Homa Alemzadeh receives Carter PhD Dissertation Award in Dependability
Homa Alemzadeh, a CSL alumna who graduated with her PhD in electrical and computer engineering in February 2016, has been awarded the Carter PhD Dissertation Award in Dependability, a prestigious award that is given annually by the IEEE Technical Committee and IFIP Working Group 10.4 on Dependable Computing and Fault Tolerance to one new Ph.D. graduate worldwide who has made significant contribution to the field of dependable computing through her PhD dissertation research.
Alemzadeh’s thesis, “Data-driven resiliency assessment of medical cyber-physical systems,” was selected from 15 nominations, and she conducted this work in the DEPEND research group, advised by CSL and ECE Professor Ravi Iyer.
“I am very honored to receive this award,” said Alemzadeh. “Specifically because it is named after William Carter, who is known in the dependable computing and fault tolerance community for taking great interest in the future of the field and reaching out to younger colleagues and promoting their work. The William C. Carter Award is intended to carry on his legacy, so this is especially important and inspiring to me as I have just started my career in academia, where I get to work closely with students.”
After she graduated, Alemzadeh joined the department of Electrical and Computer Engineering at the University of Virginia as an assistant professor in January 2017, after spending almost a year at IBM Research. At UVA, she is part of Link Lab, a new interdisciplinary center—much like CSL—that is focused on education and research in cyber-physical systems (CPS).
In her first semester, she taught a course on dependable computing, and she also recently received a grant from the National Institute of Standards and Technology (NIST) for developing next generation first responder technology that will improve safety in emergency medical response.
“I think working in Ravi’s group at CSL was instrumental in getting me where I am today,” said Alemzadeh. “At Illinois, I got involved in very interesting projects with real societal impact and got to work with great colleagues and external collaborators from multiple disciplines, ranging from medicine and surgery to robotics and mechanical engineering.”

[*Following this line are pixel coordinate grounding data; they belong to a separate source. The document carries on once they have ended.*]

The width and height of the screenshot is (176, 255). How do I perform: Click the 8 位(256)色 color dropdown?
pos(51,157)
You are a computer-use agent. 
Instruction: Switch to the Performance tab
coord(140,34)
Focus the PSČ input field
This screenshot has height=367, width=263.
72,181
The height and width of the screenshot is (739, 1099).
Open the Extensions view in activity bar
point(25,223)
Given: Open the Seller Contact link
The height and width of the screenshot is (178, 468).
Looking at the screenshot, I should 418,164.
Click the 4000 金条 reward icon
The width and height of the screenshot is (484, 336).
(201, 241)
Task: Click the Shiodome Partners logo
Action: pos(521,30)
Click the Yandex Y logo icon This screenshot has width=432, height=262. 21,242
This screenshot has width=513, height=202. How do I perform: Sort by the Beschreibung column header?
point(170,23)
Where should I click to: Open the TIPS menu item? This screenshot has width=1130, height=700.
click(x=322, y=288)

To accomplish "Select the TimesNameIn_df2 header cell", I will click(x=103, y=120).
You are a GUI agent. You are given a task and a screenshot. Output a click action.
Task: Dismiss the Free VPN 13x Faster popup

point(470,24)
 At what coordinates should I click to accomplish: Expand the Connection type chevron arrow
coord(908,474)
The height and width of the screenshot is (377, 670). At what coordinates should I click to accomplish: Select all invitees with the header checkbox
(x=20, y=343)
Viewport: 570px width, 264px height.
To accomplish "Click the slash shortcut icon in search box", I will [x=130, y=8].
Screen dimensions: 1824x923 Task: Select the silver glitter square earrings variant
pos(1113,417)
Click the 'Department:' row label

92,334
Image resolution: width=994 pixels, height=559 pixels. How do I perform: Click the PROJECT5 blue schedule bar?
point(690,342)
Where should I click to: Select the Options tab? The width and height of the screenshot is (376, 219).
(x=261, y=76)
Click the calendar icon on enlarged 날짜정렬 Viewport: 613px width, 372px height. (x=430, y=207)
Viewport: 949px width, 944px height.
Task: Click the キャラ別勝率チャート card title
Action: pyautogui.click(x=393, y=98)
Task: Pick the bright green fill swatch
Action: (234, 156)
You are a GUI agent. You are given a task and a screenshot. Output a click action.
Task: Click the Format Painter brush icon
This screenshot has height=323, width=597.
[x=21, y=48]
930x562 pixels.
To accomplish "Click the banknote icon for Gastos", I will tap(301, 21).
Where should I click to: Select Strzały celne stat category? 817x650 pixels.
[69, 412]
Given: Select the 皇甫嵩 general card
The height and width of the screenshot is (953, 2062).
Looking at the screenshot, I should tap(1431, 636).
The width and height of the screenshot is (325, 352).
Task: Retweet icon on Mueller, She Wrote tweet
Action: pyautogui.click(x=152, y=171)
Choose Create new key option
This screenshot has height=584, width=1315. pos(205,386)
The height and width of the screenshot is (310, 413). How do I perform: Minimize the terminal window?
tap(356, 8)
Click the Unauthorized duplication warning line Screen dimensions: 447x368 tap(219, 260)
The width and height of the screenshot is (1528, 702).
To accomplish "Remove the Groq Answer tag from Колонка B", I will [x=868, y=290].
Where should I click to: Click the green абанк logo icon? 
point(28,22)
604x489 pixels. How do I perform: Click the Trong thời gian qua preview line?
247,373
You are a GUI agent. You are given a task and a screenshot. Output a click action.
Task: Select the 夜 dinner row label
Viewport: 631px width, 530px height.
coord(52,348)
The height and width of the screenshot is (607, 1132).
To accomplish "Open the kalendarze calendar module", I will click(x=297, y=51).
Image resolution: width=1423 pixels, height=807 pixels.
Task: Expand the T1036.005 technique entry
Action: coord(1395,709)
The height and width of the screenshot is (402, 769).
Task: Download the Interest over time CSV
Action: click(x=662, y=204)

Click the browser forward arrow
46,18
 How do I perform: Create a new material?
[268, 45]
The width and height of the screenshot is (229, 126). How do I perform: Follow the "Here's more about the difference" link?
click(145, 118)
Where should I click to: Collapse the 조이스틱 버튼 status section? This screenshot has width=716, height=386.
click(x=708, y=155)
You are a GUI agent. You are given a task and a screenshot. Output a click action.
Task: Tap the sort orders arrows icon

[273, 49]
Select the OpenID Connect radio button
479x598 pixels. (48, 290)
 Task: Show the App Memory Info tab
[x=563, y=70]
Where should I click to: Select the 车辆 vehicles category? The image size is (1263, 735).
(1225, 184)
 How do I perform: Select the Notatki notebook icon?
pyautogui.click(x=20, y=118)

While at Illinois, Alemzadeh worked on safety control structures in order to make robotic surgery—an increasingly popular practice in the medical field—safer and more reliable. To do this, she first analyzed data on past safety incidents of medical devices to determine the most prominent causes of device failures and their impact on patients.
With this groundwork, she assessed how resilient the surgical robots were to unsafe scenarios or systems failures, and finally, she designed more resilient systems by creating protocols for real-time detection and mitigation against safety hazards, as well as techniques and tools to validate the system’s safety in case of accidental failures and malicious attacks.
“The course of my research and PhD was a unique journey with many up and downs but also fun,” said Alemzadeh. “I am very grateful to my advisers Ravi Iyer and Zbigniew Kalbarczyk for encouraging me to pursue exciting new directions, giving me the courage to put forward controversial ideas, and teaching me how to become an independent researcher and an effective teacher.”